## Task objective
Whenever a line in the entries below contains the string "computer", copy that line.

## Source data
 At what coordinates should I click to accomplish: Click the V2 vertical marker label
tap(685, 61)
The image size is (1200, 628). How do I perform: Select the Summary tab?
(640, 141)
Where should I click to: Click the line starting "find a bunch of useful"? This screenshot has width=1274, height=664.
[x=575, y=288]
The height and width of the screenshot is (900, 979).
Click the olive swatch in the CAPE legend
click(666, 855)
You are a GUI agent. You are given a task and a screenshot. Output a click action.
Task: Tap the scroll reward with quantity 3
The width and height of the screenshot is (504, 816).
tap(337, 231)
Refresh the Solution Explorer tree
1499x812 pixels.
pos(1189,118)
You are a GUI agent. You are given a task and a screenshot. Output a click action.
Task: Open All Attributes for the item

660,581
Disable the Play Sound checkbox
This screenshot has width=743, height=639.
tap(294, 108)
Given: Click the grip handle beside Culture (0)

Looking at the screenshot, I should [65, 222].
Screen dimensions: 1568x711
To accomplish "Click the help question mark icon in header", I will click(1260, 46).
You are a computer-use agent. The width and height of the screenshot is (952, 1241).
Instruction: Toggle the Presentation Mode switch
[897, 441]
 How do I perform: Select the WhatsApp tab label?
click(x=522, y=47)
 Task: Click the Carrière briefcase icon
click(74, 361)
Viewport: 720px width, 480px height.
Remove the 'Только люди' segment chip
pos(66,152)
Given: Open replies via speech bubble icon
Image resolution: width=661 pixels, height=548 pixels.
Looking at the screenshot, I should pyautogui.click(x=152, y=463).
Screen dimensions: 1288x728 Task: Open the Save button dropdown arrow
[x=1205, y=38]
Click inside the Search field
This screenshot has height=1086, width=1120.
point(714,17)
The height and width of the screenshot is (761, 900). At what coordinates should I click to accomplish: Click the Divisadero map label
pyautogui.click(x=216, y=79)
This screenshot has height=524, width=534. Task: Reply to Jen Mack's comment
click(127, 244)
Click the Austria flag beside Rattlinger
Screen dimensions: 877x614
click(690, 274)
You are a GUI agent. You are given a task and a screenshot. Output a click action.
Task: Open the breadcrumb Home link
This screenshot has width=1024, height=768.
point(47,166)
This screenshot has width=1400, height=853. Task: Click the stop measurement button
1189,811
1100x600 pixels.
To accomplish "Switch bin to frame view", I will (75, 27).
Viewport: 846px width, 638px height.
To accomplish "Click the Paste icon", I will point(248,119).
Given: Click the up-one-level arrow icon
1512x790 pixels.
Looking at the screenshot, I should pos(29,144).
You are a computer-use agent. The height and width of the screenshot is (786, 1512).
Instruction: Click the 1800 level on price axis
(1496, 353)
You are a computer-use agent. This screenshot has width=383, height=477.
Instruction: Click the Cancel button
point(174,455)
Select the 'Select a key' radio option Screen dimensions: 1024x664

## The completed task
You are a computer-use agent. The width and height of the screenshot is (952, 1241).
You are a computer-use agent. The height and width of the screenshot is (786, 1512).
You are a computer-use agent. This screenshot has width=383, height=477.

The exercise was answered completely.